MR are expressed in many organs, including the brain [10]. Within the brain the expression of MR is highly concentrated in the hippocampus, whereas GR are more widely distributed [11]. Of importance, GR and MR interact functionally and often in an antagonistic way [12]. Cortisol, the main glucocorticoid in humans, has affinity for both GR and MR [11]. Due to the fact that the cortisol concentration is about 500-fold higher than the concentration of aldosterone [11], hippocampal MR are widely occupied by cortisol. Functionally the activation of hippocampal MR reduces HPA axis activity, whereas the activation of GR at this structure leads to its activation [11]. With regard to depression it is of interest to note that in animal models hippocampal MR expression is increased following the treatment with the tricyclic antidepressant imipramine, whereas GR expression was unchanged [13]. As hippocampal MR appear to be reduced in suicide victims with depression, the antidepressant-induced MR expression appears to ‘normalize' this pathology [14]. These findings may be related to observations that hippocampal volume appears to be altered in depression; however, methodological considerations have to be taken into account [15].

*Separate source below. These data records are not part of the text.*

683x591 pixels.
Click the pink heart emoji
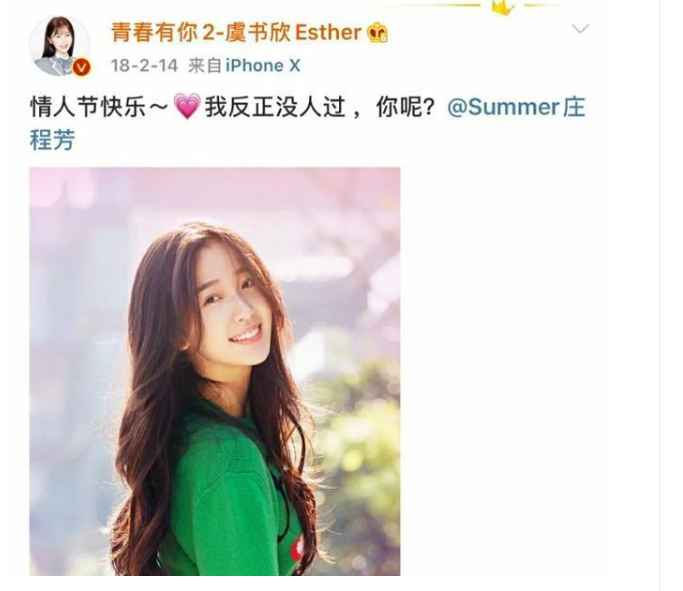[x=187, y=106]
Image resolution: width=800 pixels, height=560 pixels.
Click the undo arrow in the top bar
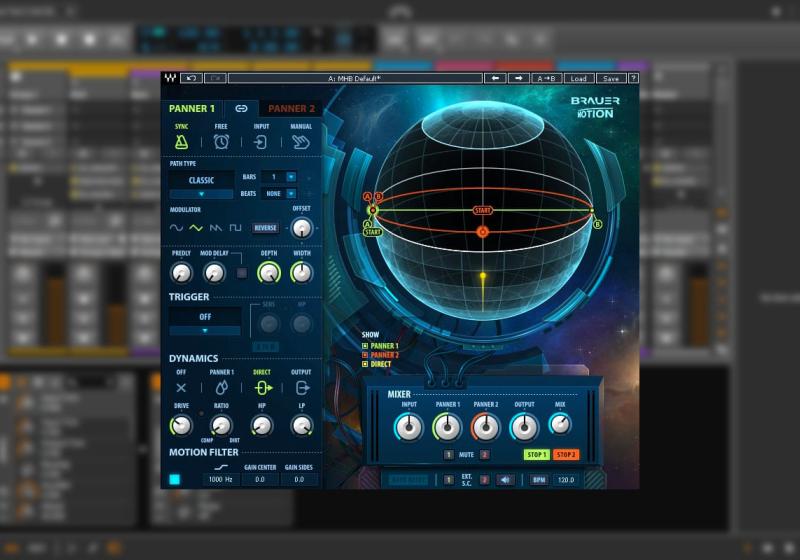193,78
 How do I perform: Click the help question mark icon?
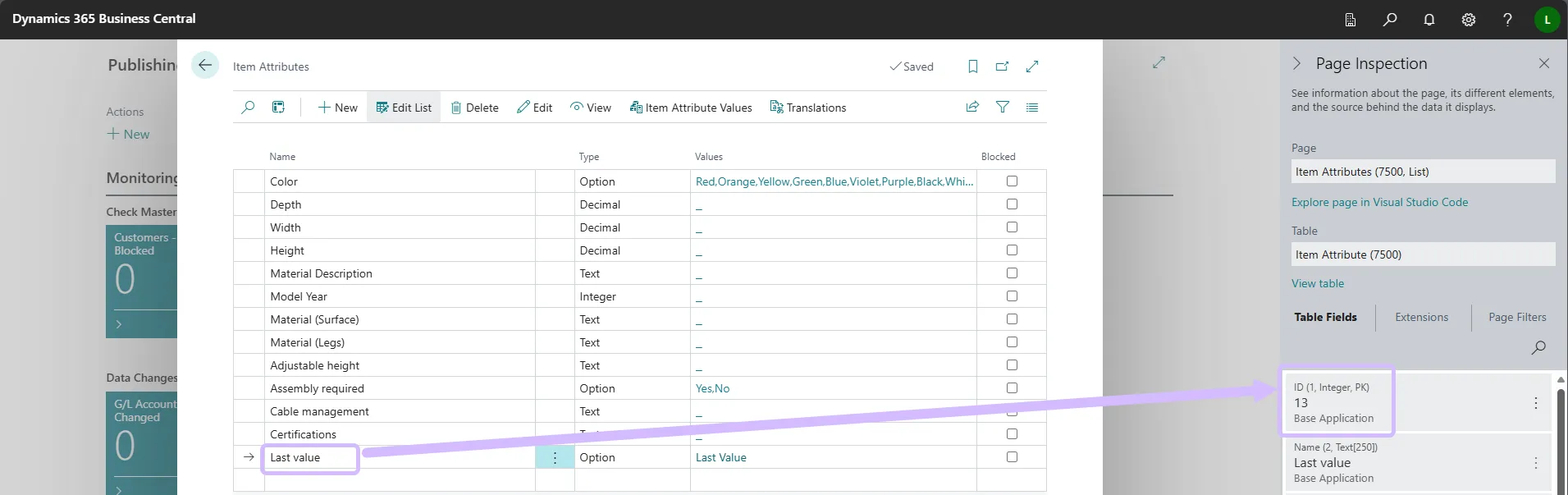(x=1507, y=19)
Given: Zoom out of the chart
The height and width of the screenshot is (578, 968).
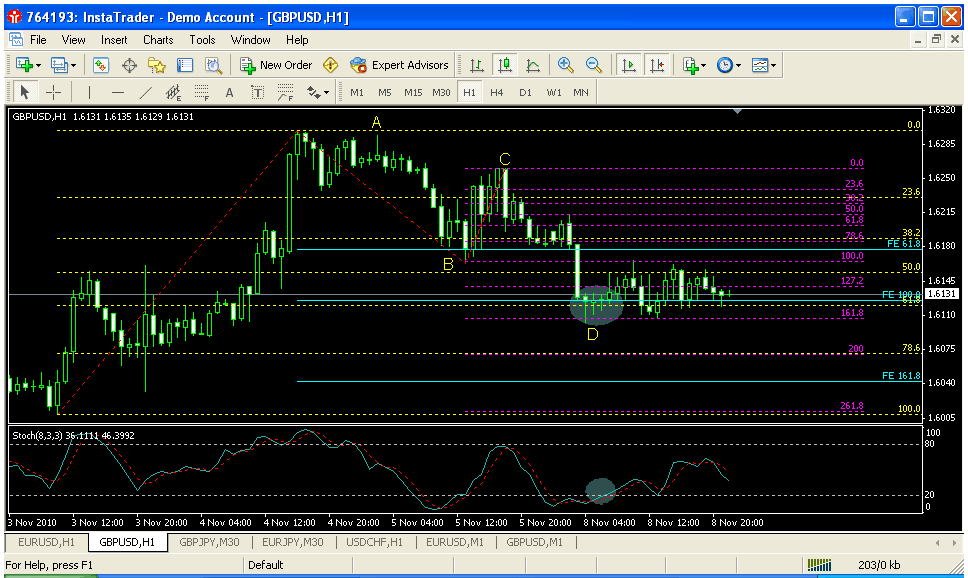Looking at the screenshot, I should (x=594, y=65).
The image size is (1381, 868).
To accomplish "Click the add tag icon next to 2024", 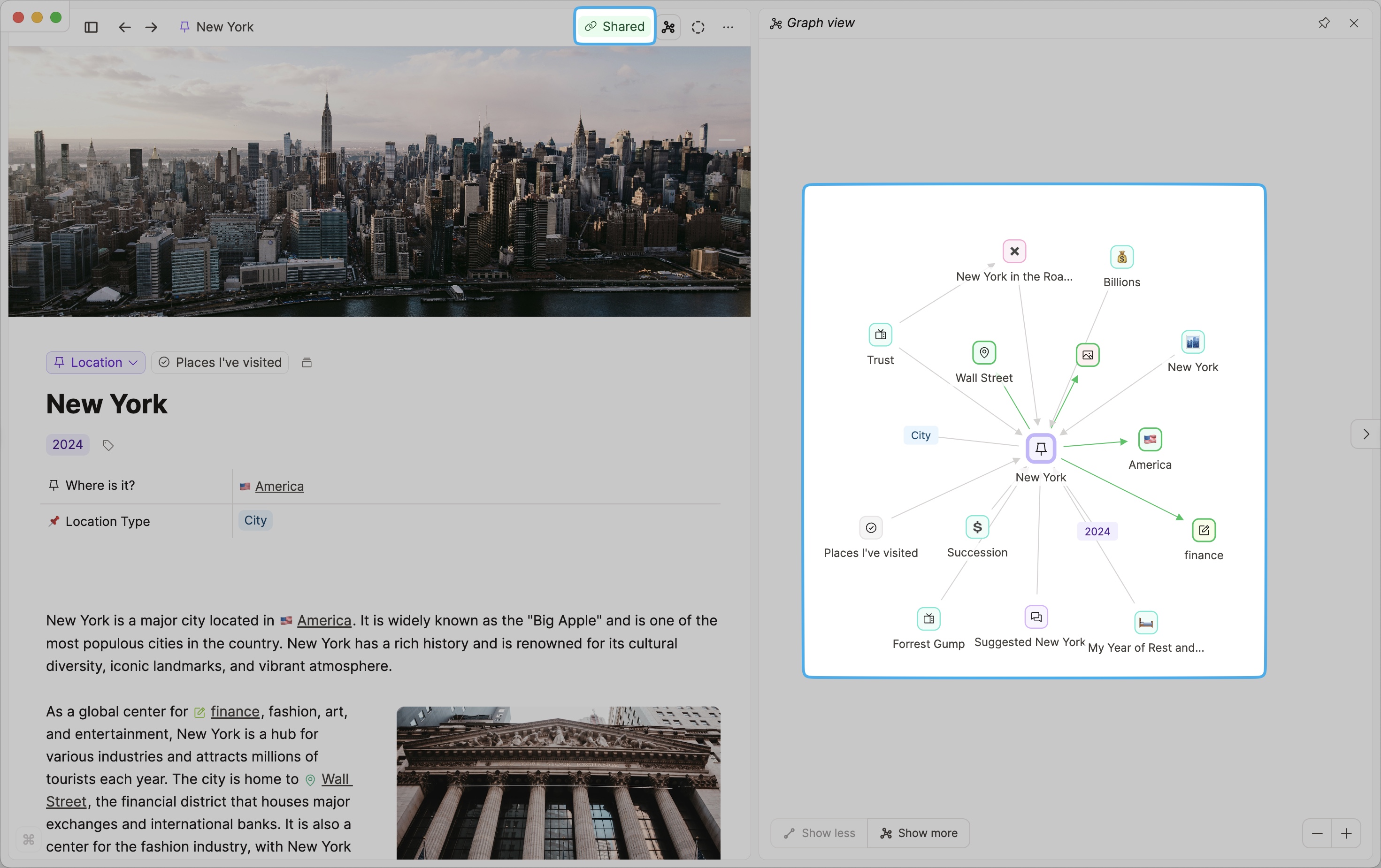I will click(x=108, y=445).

It has been recognized early that certain brain areas may be selective for aldosterone, and that central MR directly affect kidney function as well as electrolyte and fluid regulation [16,17], with functionally opposite effects to those of glucocorticoids [12]. With the discovery of defined networks with aldosterone selectivity, an important aspect of network regulation by aldosterone was revealed [18,19]. The basis for aldosterone selectivity is the co-expression of the MR with an intracellular enzyme, which metabolizes cortisol and therefore allows aldosterone to bind to the MR. This enzyme is called 11β- hydroxysteroid dehydrogenase type 2 (11β-HSD2). The anatomical areas where this co-expression occurs are the nucleus of the solitary tract (NTS) and potentially the paraventricular nucleus of the hypothalamus (PVN) and the central nucleus of the amygdala (CeA) [10]. The latter structures have been intensely discussed in the context of stress regulation and the pathogenesis of depression [20,21]. More recently the NTS has been implicated as a target for antidepressant manipulations, as vagus nerve stimulation, which shows antidepressant effects in therapy-refractory depression, affects the brain via the route of this nucleus [22]. The PVN and the CeA appear not only to be primary targets for aldosterone, but also to receive strong inputs from the NTS [19]. Therefore, a network consisting of the NTS, PVN and CeA is either way a strong candidate for aldosterone's influence.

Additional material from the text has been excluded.